WORK ORDER -> For this exercise, the lines from the one with "This screenshot has height=650, width=1593." through the final line of the data below are to be transcribed exactly, and pictures are to be skipped.

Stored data

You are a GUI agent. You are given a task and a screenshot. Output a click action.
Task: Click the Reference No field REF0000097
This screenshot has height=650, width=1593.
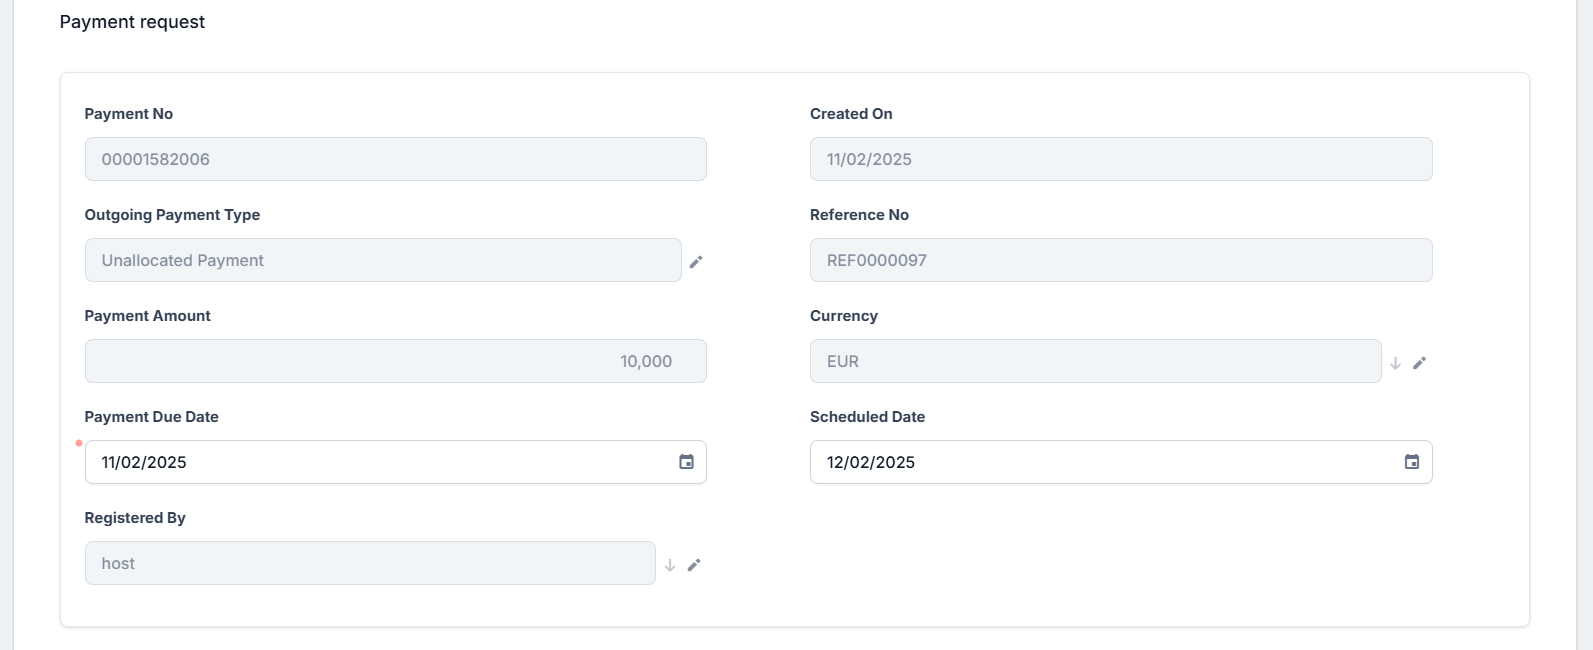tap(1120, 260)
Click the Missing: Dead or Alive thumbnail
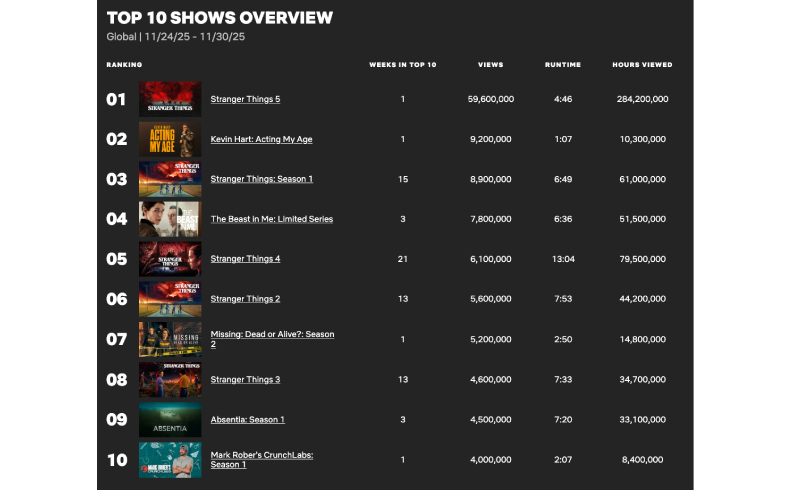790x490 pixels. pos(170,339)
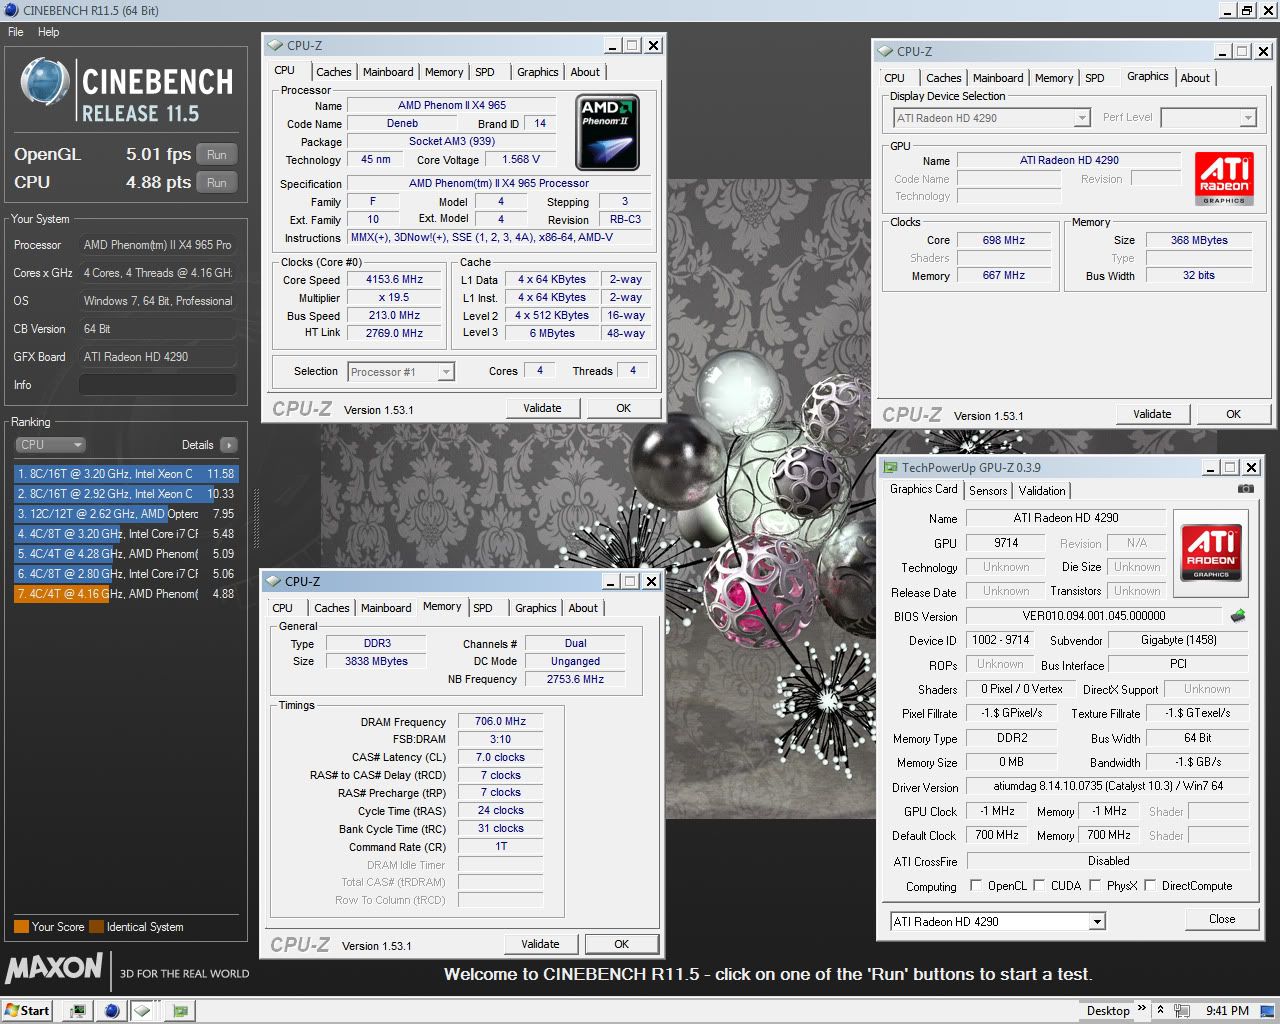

RESULT ->
This screenshot has height=650, width=1593.
tap(1120, 260)
Click the Missing: Dead or Alive thumbnail
790x490 pixels. pos(170,339)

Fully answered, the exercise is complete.